The need for continuous monitoring, effective metrics and skilled workers.
The laudable aim of the National Institute of Standards and Technology (NIST) is to build a common language through a set of best practices and security principles that any organization can apply to combat cybercrime. We’ve looked at what NIST’s Cybersecurity Framework can do for you. We’ve also drilled a little deeper to reveal the importance of solid analysis in assessing your risk and requirements to ensure that you built it right first time.
A solid foundation is a great start, but you also need to implement continuous monitoring and find a way to measure how successful your efforts have been.

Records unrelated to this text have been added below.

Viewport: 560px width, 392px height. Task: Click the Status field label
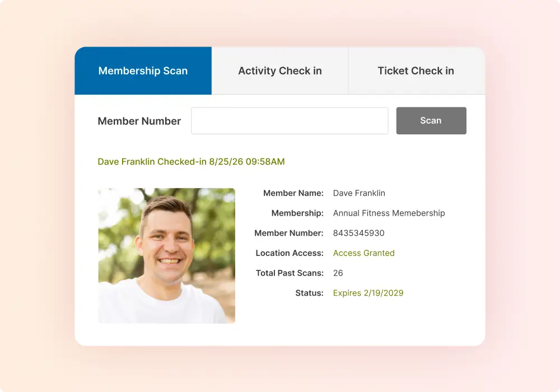(x=309, y=293)
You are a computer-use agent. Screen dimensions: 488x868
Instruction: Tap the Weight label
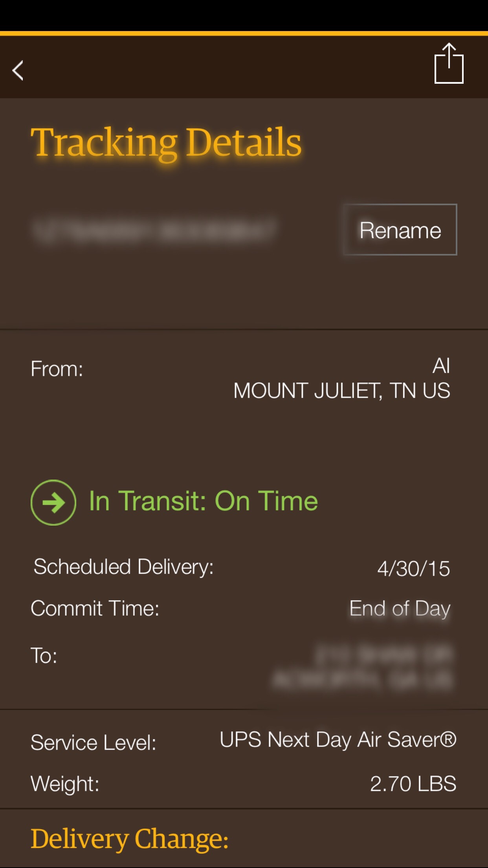65,783
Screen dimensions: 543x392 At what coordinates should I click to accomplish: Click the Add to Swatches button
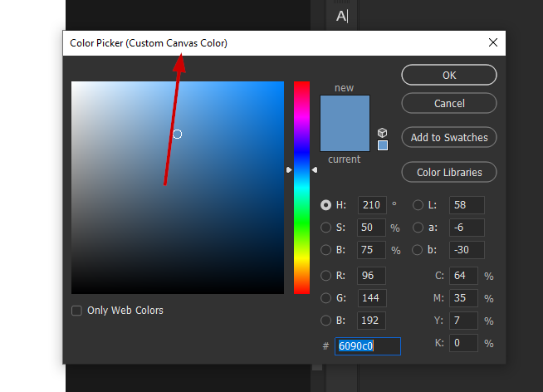(449, 138)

Because security is a race, rather than a destination, it’s vital to keep identifying gaps, making improvements, and validating your activities. To do that, you’ll need the right attitude and the right talent.
Change is constant
Cybercriminals and would-be hackers are constantly developing new techniques and uncovering fresh vulnerabilities, so defenses must be monitored and updated continually. While the Cybersecurity Framework offered up is a great starting point, with lots of useful advice, it’s not easy to assess how effective it has been within organizations.
That’s the main reason why, at the beginning of the year, the NIST Cybersecurity Framework, Assessment and Auditing Act of 2017 was passed into law. It’s an attempt to ensure that progress is measured, but establishing metrics to measure the effectiveness of security policies is a tricky business. Different organizations have different priorities.

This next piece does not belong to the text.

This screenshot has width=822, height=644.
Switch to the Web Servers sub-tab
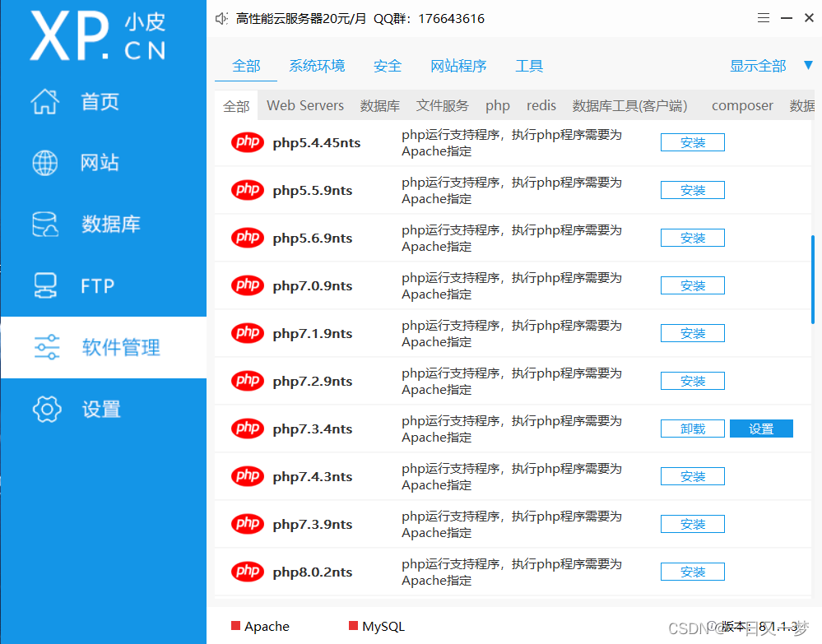305,105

The framework provides a skeleton that you can flesh out with your own organization’s requirements, and the metrics you adopt to measure the efficacy of your efforts are no different. If you don’t take the time to build a solid set of metrics, then you really don’t know if your efforts are paying off.
Later this year, there will also be a major revision to the document, which is available in draft form right now. Collaborators have been working to integrate privacy and cyber controls and align them with NIST’s cybersecurity framework recommendations. You can currently review and comment on this document, ahead of a final draft at the end of the year.
A very large skills gap
One of the biggest challenges facing any organization that’s trying to put NIST’s cybersecurity framework into practice is the lack of workers with the right skillset. Take a look at the interactive map at Cyberseek.org for an overview of the problem. There were 112,000 InfoSec analyst job openings last year in the United States, but only 96,870 workers to go around.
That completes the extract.